Take the log10 of the number to get the exponent. Multiply the double by 10^x if positive, or divide by 10^-x if negative.
Start with a significand of zero. Repeat the following 15 times, since a double contains 15 digits of significance:
Multiply the previous significand by 10.
Take the integer portion of the double, add it to the significand, and subtract it from the double.

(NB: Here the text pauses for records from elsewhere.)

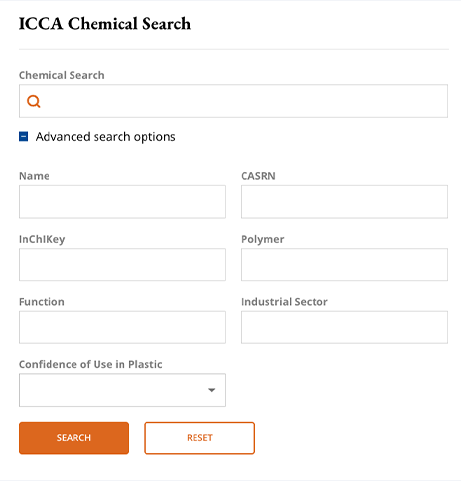The height and width of the screenshot is (481, 462).
Task: Select the InChIKey input field
Action: [122, 264]
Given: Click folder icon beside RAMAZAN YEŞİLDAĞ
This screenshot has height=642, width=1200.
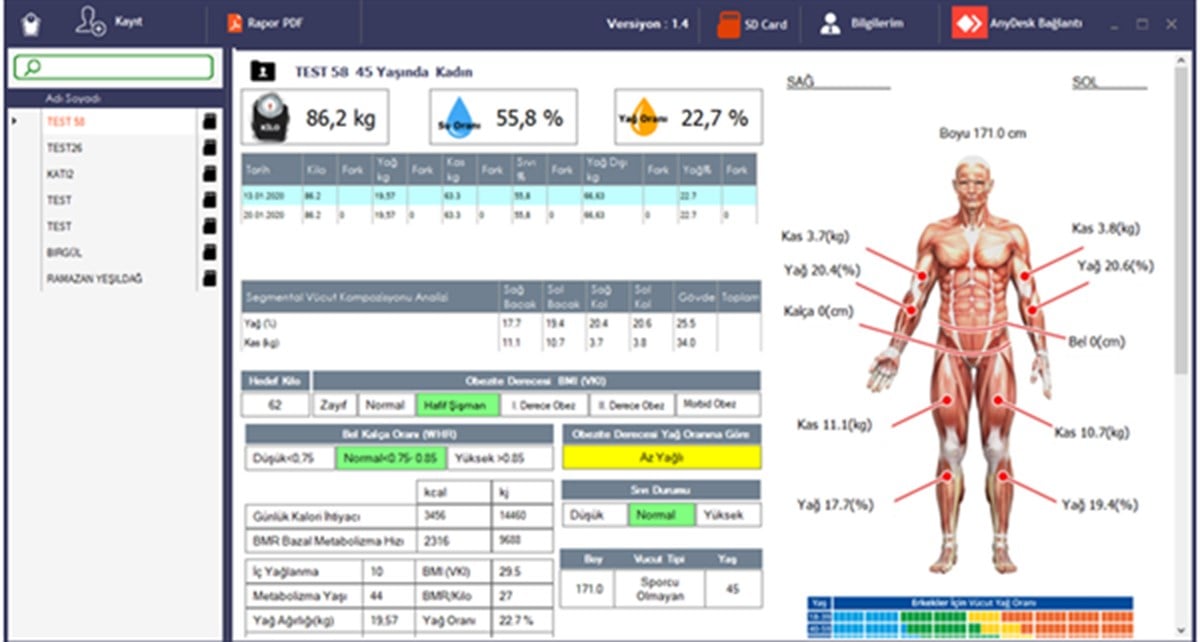Looking at the screenshot, I should [x=209, y=278].
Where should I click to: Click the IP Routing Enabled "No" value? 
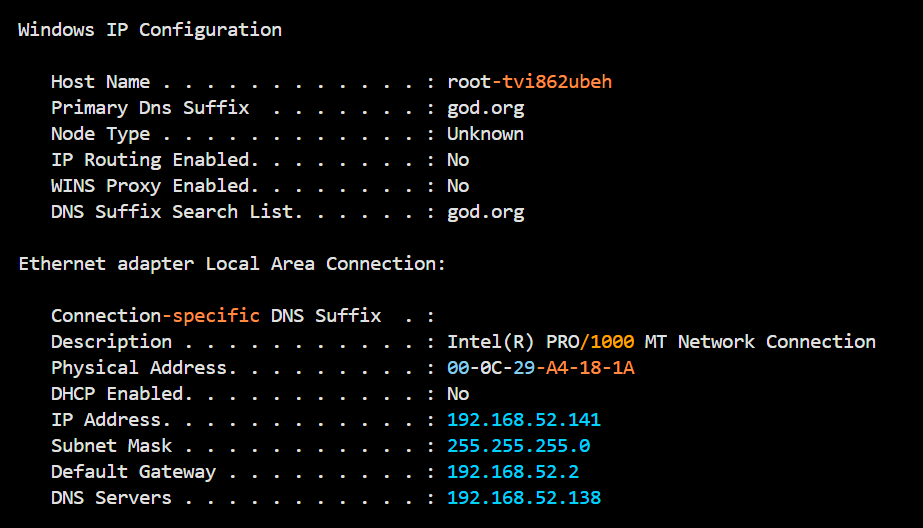[458, 160]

Subtract 1 from the exponent.
Multiply the double by 10.
When finished, take the remaining double value and use it for rounding: if it's >= 5, add one to the significand.

double type digits in C++

The IEE754 (64 bits) floating point is supposed to correctly represent 15 significant digit although the internal representation has 17 ditigs. Is there a way to force the 16th and 17th digits to zero ??
Ref:
http://msdn.microsoft.com/en-us/library/system.double(VS.80).aspx :
.
.
Remember that a floating-point number can only approximate a decimal number, and that the precision of a floating-point number determines how accurately that number approximates a decimal number. By default, a Double value contains 15 decimal digits of precision, although a maximum of 17 digits is maintained internally. The precision of a floating-point number has several consequences:
.
.
Example nos:
d1 = 97842111437.390091
d2 = 97842111437.390076
d1 and d2 differ in 16th and 17th decimal places that are not supposed to be significant. Looking for ways to force them to zero. ie
d1 = 97842111437.390000
d2 = 97842111437.390000
No. Counter-example: the two closest floating-point numbers to a rational
1.11111111111118
(which has 15 decimal digits) are
1.1111111111111799942818834097124636173248291015625
1.1111111111111802163264883347437717020511627197265625
In other words, there is not floating-point number that starts with 1.1111111111111800.

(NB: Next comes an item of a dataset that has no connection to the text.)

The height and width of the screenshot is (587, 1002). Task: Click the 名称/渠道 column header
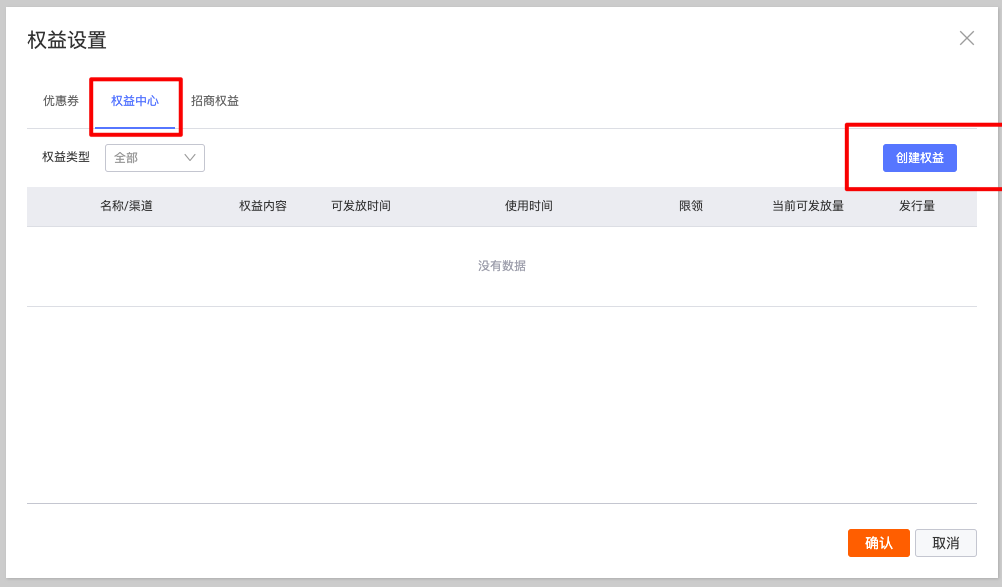click(126, 206)
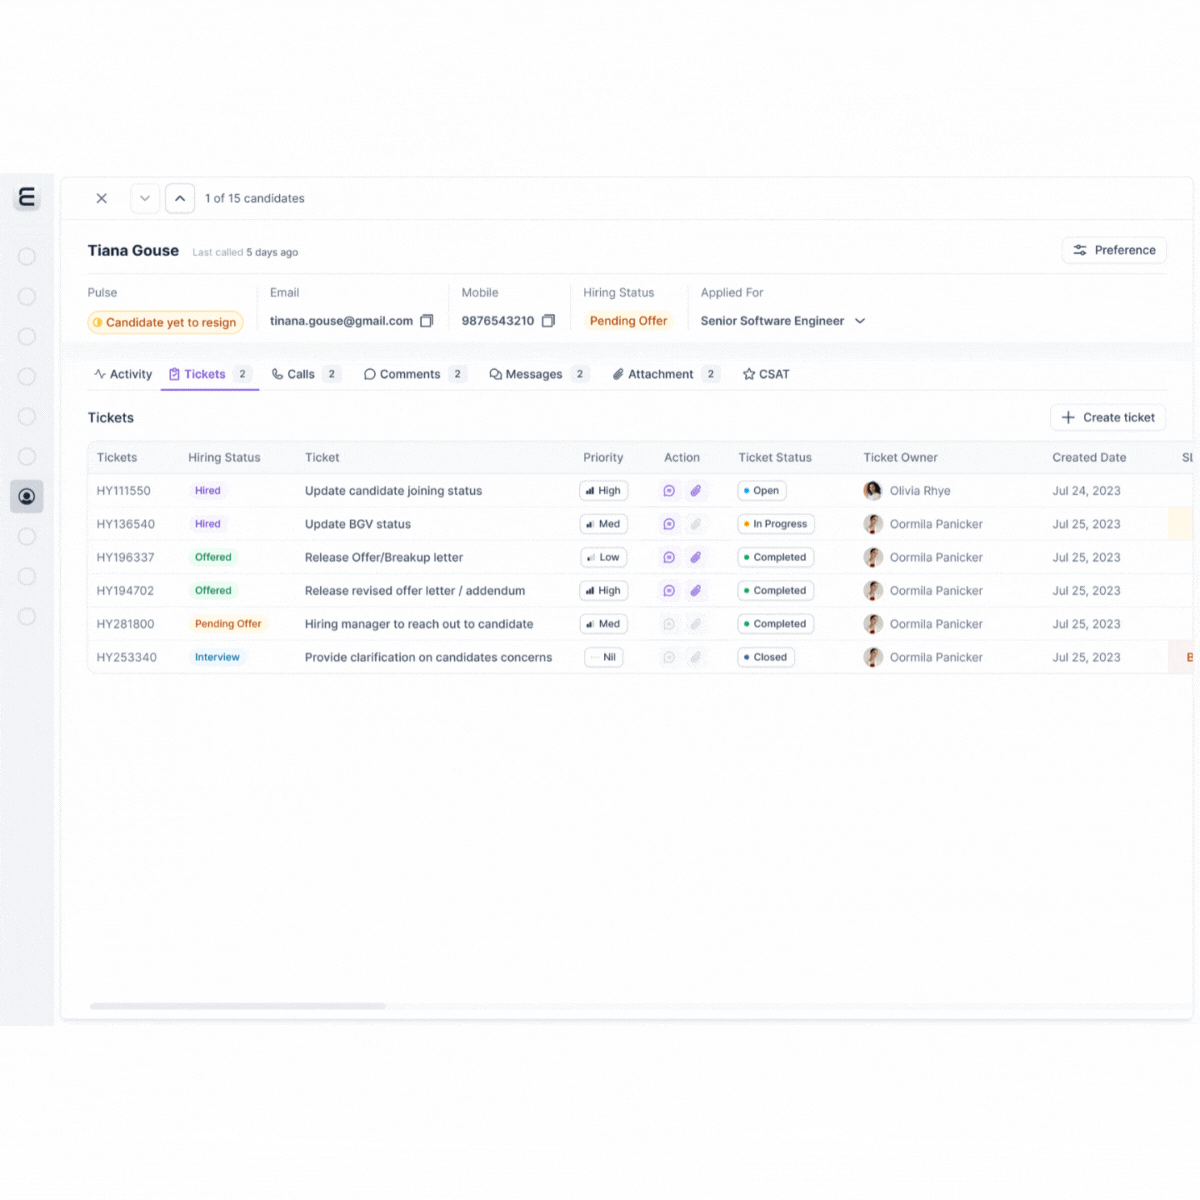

This question is a little malformed. The hardware stores the numbers
in binary, not decimal. So in the general case you can't do precise
math in base 10. Some decimal numbers (0.1 is one of them!) do not
even have a non-repeating representation in binary. If you have
precision requirements like this, where you care about the number
being of known precision to exactly 15 decimal digits, you will need
to pick another representation for your numbers.

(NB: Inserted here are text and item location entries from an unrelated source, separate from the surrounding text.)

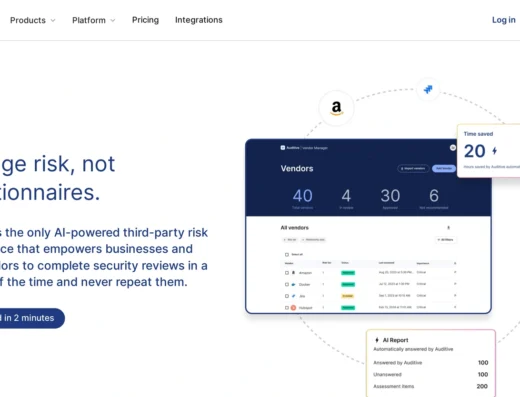Screen dimensions: 520x397
Task: Open the All filters dropdown
Action: [446, 240]
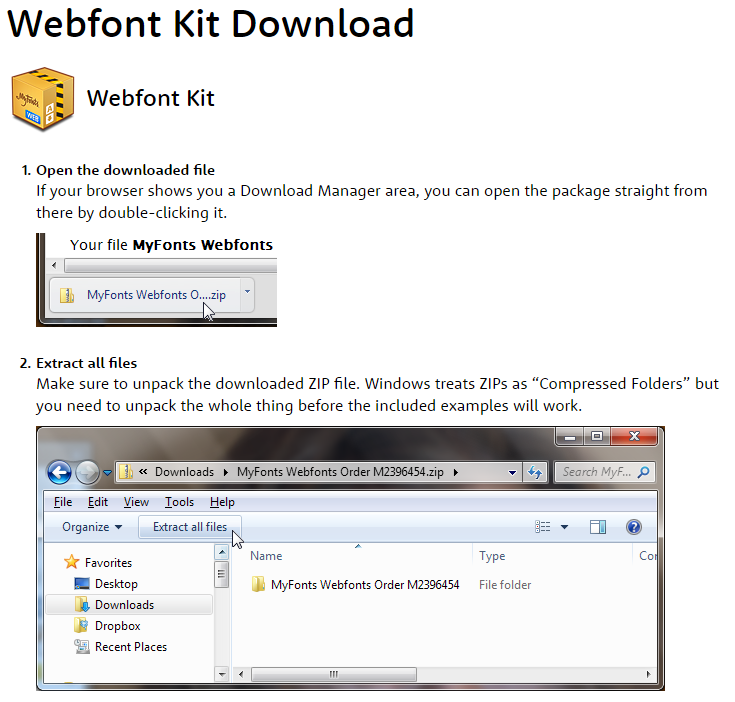Click the Refresh icon beside the address bar
The width and height of the screenshot is (735, 702).
click(534, 472)
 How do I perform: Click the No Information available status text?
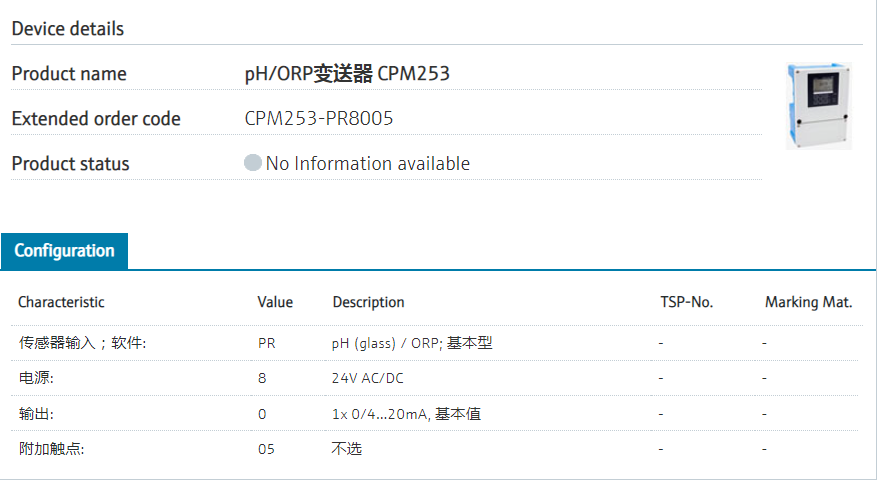point(367,164)
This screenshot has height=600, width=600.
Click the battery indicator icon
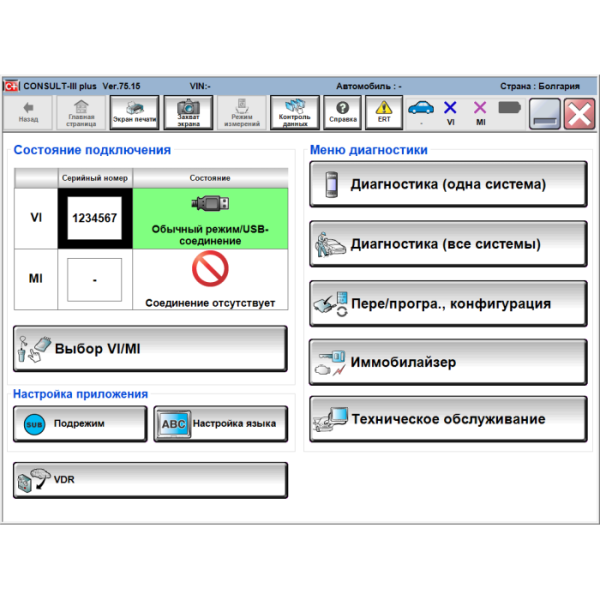pyautogui.click(x=509, y=107)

No, but I wonder if this is relevant to any of your issues (GCC specific):
GCC Documentation
-ffloat-store Do not store floating point variables in registers, and
inhibit other options that might
change whether a floating point value
is taken from a register or memory.
This option prevents undesirable
excess precision on machines such as
the 68000 where the floating registers
(of the 68881) keep more precision
than a double is supposed to have.
Similarly for the x86 architecture.
For most programs, the excess
precision does only good, but a few
programs rely on the precise
definition of IEEE floating point. Use
-ffloat-store for such programs, after modifying them to store all pertinent
intermediate computations into
variables.
You should be able to directly modify the bits in your number by creating a union with a field for the floating point number and an integral type of the same size. Then you can access the bits you want and set them however you want. Here is in example where I whack the sign bit; you can choose any field you want, of course.
#include <stdio.h>
union double_int {
double fp;
unsigned long long integer;
};
int main(int argc, const char *argv[])
{
double my_double = 1325.34634;
union double_int *my_union = (union double_int *)&my_double;
/* print original numbers */
printf("Float %f\n", my_double);
printf("Integer %llx\n", my_union->integer);
/* whack the sign bit to 1 */
my_union->integer |= 1ULL << 63;
/* print modified numbers */
printf("Negative float %f\n", my_double);
printf("Negative integer %llx\n", my_union->integer);
return 0;
}
Generally speaking, people only care about something like this ("I only want the first x digits") when displaying the number. That's relatively easy with stringstreams or sprintf.
If you're concerned about comparing numbers with ==; you really can't do that with floating point numbers. Instead you want to see if the numbers are close enough (say, within an epsilon() of each other).
Playing with the bits of the number directly isn't a great idea.